- **Records for the exercise**
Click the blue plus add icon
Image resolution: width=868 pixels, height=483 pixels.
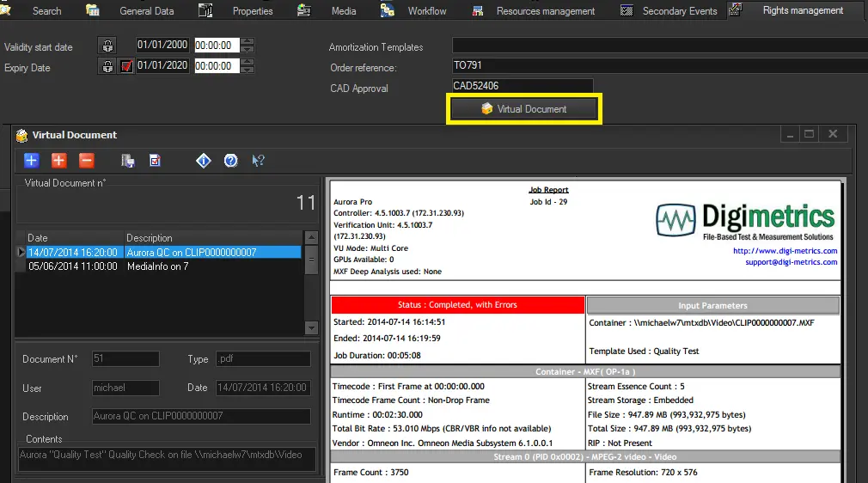[x=31, y=160]
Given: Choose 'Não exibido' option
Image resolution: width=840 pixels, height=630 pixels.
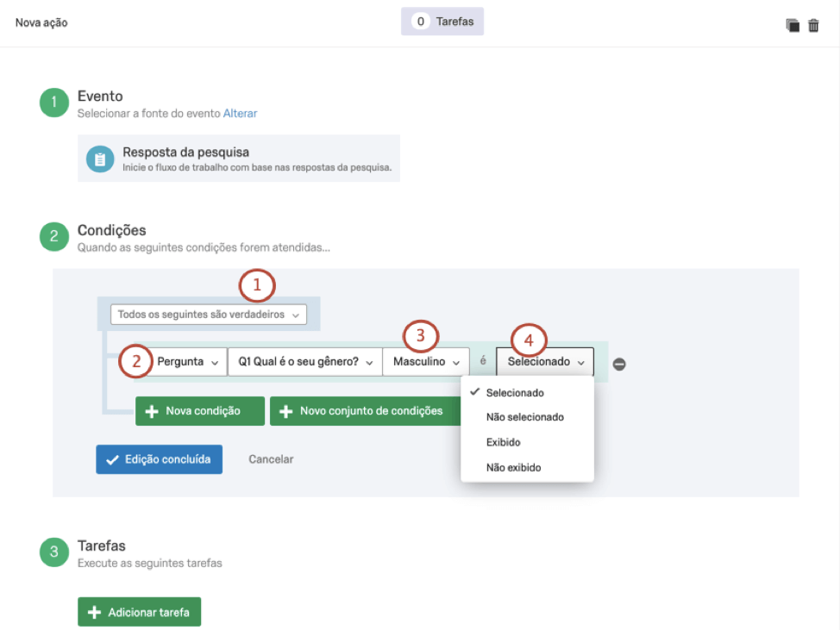Looking at the screenshot, I should point(513,467).

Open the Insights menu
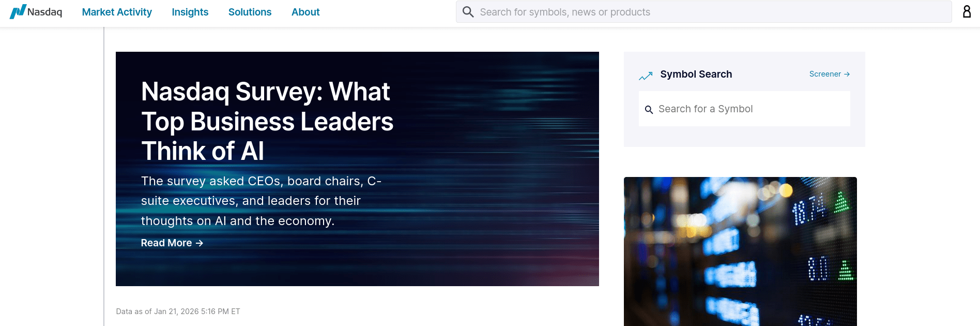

- **Goal of the exercise**
Beginning with the line that contains "Image resolution: width=840" and ending with the last line of the data, transcribe each line exactly; pictures stay out.

- **Solution below**
Image resolution: width=840 pixels, height=630 pixels.
Looking at the screenshot, I should point(513,467).

Open the Insights menu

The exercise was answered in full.